— EXERCISE PROMPT —
Only the number is wanted: how many lines below contain "agent"?

Saved entries

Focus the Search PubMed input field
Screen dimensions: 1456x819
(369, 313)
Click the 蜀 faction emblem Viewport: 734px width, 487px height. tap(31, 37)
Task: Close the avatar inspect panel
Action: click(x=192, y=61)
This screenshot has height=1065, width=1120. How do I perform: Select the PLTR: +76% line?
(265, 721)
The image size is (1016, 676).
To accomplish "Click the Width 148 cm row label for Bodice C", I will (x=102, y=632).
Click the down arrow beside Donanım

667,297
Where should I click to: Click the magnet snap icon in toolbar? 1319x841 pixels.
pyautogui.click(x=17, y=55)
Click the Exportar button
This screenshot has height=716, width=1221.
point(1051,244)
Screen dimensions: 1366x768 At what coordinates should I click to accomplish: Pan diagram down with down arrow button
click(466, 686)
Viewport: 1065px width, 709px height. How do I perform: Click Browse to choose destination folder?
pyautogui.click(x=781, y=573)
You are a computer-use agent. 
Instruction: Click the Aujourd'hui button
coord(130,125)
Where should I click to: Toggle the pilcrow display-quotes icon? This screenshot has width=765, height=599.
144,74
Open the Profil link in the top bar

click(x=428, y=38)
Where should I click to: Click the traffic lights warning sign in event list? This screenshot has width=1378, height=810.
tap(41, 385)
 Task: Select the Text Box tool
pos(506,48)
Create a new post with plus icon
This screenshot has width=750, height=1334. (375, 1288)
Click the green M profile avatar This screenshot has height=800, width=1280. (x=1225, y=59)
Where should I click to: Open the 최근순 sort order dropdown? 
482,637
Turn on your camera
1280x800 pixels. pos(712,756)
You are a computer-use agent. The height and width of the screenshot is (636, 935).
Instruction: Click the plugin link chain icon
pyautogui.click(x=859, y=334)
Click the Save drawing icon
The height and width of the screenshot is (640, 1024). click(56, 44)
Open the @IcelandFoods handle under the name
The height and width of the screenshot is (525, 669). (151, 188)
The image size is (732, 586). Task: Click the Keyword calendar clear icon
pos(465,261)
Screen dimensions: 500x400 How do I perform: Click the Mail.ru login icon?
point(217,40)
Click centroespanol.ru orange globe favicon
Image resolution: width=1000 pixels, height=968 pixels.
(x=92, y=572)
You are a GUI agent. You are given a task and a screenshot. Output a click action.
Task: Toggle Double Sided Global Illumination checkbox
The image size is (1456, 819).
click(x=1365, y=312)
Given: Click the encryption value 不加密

— OUTPUT OF THE EXERCISE —
3